[Start of Attachment]

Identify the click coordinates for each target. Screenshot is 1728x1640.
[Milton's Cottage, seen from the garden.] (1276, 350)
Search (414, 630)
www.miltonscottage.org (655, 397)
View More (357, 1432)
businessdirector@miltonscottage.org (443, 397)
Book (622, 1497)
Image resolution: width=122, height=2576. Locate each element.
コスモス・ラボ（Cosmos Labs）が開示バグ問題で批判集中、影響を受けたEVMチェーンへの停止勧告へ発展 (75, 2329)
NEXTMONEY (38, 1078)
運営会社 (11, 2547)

[End of Attachment]

PROBLEM: A word-for-word repeat of the full data is needed.

RESPONSE TO THE TASK:
Identify the click coordinates for each target. Screenshot is 1728x1640.
[Milton's Cottage, seen from the garden.] (1276, 350)
Search (414, 630)
www.miltonscottage.org (655, 397)
View More (357, 1432)
businessdirector@miltonscottage.org (443, 397)
Book (622, 1497)
Image resolution: width=122, height=2576. Locate each element.
コスモス・ラボ（Cosmos Labs）が開示バグ問題で批判集中、影響を受けたEVMチェーンへの停止勧告へ発展 (75, 2329)
NEXTMONEY (38, 1078)
運営会社 (11, 2547)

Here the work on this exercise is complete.